====== FRAGMENT DO PRZECZYTANIA ======
Warszawski Gambit - Mariusz Milewski cz.1

Socca Warszawski Gambit

Warszawski Gambit - Mariusz Milewski cz.1

29 kwietnia 2021, 16:27

Dwukrotny wicemistrz świata (Portugalia 2018 i Grecja 2019) oraz brązowy medalista mistrzostw oraz Pucharu Polski (Ganador 2018 i Gorlicka 2020) w piłce sześcioosobowej.
44-krotny reprezentant kadry narodowej w futsalu, w której strzelił osiem bramek. Uczestnik Ligi Mistrzów. Autor ponad 150 bramek w przeszło 300 meczach w najwyższej klasie rozgrywkowej, co zaowocowało dwukrotnym mistrzostwem Polski (Łęczyca 2009 i Zduńska Wola 2016). Ponadto domową gablotę wzbogacają dwa Superpuchary oraz Puchary Polski (Łęczyca 2009 i 10 oraz Zduńska Wola 2016).
====== PRZEDSTAWIONE DANE ======
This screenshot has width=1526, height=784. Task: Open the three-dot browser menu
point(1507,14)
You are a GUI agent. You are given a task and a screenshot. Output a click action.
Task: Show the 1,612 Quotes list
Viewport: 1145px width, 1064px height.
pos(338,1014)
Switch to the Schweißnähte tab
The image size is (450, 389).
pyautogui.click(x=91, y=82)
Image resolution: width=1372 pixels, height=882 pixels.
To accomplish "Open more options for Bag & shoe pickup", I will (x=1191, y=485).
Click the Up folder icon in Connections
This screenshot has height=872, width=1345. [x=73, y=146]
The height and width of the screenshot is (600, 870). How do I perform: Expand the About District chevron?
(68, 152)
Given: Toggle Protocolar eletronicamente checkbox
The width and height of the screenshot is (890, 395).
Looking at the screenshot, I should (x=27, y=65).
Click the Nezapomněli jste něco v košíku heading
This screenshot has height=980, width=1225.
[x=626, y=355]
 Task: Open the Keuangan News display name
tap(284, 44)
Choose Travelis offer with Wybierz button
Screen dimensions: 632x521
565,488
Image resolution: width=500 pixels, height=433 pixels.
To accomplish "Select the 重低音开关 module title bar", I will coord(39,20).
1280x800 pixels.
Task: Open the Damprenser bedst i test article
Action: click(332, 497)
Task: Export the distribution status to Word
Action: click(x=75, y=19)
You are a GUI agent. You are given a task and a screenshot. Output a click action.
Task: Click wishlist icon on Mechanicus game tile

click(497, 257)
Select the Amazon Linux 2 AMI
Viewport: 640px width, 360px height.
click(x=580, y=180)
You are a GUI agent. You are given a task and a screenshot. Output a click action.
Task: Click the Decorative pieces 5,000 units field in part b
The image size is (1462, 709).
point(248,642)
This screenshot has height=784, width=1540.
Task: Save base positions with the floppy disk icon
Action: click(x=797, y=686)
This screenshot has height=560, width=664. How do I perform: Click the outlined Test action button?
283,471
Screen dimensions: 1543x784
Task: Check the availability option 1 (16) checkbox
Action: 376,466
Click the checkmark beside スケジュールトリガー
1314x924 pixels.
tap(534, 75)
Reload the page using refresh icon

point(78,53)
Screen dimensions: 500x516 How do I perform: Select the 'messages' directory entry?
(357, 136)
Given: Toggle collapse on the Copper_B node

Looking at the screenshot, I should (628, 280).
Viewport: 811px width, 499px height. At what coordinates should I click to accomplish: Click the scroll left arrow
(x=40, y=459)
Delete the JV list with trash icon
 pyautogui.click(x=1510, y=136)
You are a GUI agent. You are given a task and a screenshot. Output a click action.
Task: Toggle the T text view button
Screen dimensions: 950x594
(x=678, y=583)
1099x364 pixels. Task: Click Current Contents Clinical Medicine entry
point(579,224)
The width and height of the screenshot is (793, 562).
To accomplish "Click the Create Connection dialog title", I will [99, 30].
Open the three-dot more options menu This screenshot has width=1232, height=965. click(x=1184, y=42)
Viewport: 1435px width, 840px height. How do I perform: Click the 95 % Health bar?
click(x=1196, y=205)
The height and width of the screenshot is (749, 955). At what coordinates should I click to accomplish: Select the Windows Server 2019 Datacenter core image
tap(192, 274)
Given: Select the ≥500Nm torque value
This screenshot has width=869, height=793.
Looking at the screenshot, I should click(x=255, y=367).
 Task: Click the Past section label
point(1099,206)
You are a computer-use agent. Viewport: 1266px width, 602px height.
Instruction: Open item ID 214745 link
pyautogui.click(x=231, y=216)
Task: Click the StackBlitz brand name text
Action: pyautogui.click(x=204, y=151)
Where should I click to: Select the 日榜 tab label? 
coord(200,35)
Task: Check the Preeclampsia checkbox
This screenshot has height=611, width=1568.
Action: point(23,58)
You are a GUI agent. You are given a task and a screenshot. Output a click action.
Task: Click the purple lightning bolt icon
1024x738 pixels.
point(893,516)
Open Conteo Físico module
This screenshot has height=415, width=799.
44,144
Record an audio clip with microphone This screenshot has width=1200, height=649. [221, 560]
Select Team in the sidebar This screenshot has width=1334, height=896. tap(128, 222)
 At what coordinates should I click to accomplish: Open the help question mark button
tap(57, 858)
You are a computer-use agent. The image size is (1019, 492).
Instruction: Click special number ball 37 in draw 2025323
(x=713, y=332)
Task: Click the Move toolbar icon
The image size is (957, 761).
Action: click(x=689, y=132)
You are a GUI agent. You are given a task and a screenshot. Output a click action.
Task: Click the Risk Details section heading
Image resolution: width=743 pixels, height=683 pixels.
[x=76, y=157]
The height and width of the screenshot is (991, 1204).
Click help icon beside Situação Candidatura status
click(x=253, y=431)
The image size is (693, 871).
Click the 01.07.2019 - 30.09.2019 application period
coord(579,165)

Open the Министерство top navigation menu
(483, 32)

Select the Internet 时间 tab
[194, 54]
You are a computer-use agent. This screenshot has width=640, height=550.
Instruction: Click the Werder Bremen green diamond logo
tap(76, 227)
======
### [ZADANIE]
Przepisz bez zmian fragment tekstu o Mariuszu Milewskim od „Socca Warszawski Gambit” do „oraz Zduńska Wola 2016).”.

### [ODPOWIEDŹ]
Socca Warszawski Gambit

Warszawski Gambit - Mariusz Milewski cz.1

29 kwietnia 2021, 16:27

Dwukrotny wicemistrz świata (Portugalia 2018 i Grecja 2019) oraz brązowy medalista mistrzostw oraz Pucharu Polski (Ganador 2018 i Gorlicka 2020) w piłce sześcioosobowej.
44-krotny reprezentant kadry narodowej w futsalu, w której strzelił osiem bramek. Uczestnik Ligi Mistrzów. Autor ponad 150 bramek w przeszło 300 meczach w najwyższej klasie rozgrywkowej, co zaowocowało dwukrotnym mistrzostwem Polski (Łęczyca 2009 i Zduńska Wola 2016). Ponadto domową gablotę wzbogacają dwa Superpuchary oraz Puchary Polski (Łęczyca 2009 i 10 oraz Zduńska Wola 2016).